困惑しているグラトンとフェオルの顔を見たアナスタシアは笑みを浮かべながら、持ってきた皿を二人の前に置く。続けてナイトも持ってきた皿を置いた。そこには焼きたてのクッキーとサンドイッチが皿の上に並んでいた。クッキーはフェオルが背負っているクマを象った形をしていた。

「こりゃぁ、美味そうだ……でも何でまた……?」

「わあ……可愛いクマさんですね。それに美味しそうなにおいがします」

 目の前に出された品に二人が驚いていた。そこでアナスタシアが二人に言葉を掛ける。

「二人にはアーヴェント様が熱を出した時に手伝ってもらったでしょう? フェオルには無理を言って魔法を使ってもらったし、グラトンは屋敷に到着した時にアーヴェント様を寝室まで運んでもらったから。何かお礼がしたくて。
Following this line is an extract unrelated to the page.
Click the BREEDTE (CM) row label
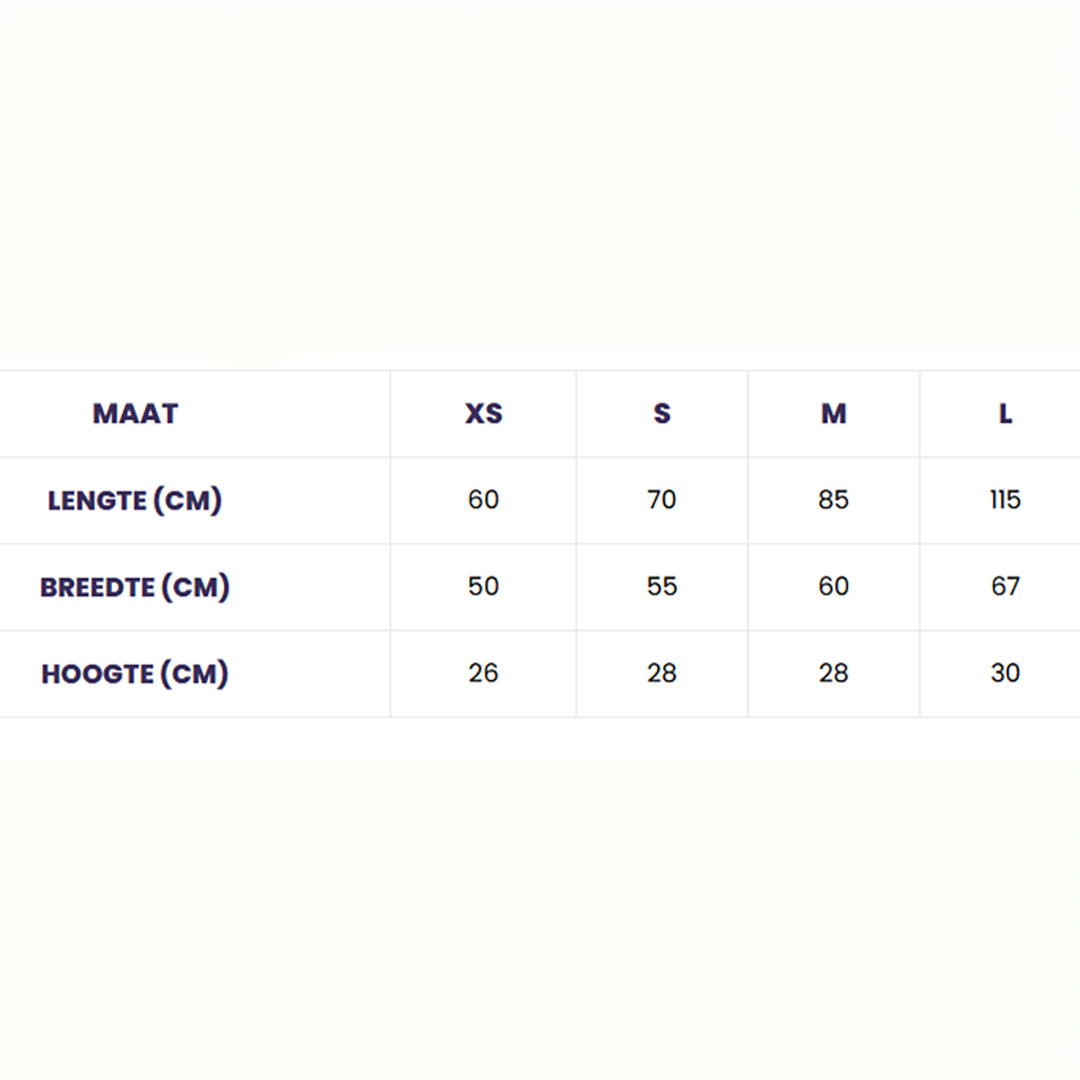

それでナイトに頼んで、手伝ってもらったの」

「これを奥様が……? オレ達の為に?」

「ほあ。光栄ですぅ」

 笑顔を浮かべるアナスタシアを見ながらグラトンとフェオルが反応してみせる。さっそくフェオルが素早い動きでクマの形のクッキーを口にいれる。

「とても甘くておいしいです」

「それじゃぁ……オレも」

 美味しそうにクッキーを頬張るフェオルを見たグラトンもそっとサンドイッチを掴むと大きな口に放り込み、咀嚼する。

「おお、めっちゃくちゃ美味しいじゃないすか」

「本当?」

「奥様に嘘なんてつきませんよ。本当うまいっす。何個でも食えそうだ」

 グラトンは次々にサンドイッチを美味しそうに食べ始める。

「む……独り占めはいけませんよグラトン」

「はは、こういうのは早い者勝ちなんだよ」

 フェオルがサンドイッチに手を伸ばす。そんなフェオルの頭を右手で押さえつけながらグラトンは満足げに左手でサンドイッチを掴み、頬張る。その光景をアナスタシアはとても楽しそうに見つめていた。

「グラトンも意地悪しないであげてちょうだい。フェオルもまだ沢山あるから、そんなにムキにならないでね」

 そう言いながらアナスタシアも食卓につく。ラストもナイトも一緒だ。こうして賑やかな昼食の時間が流れていくのだった。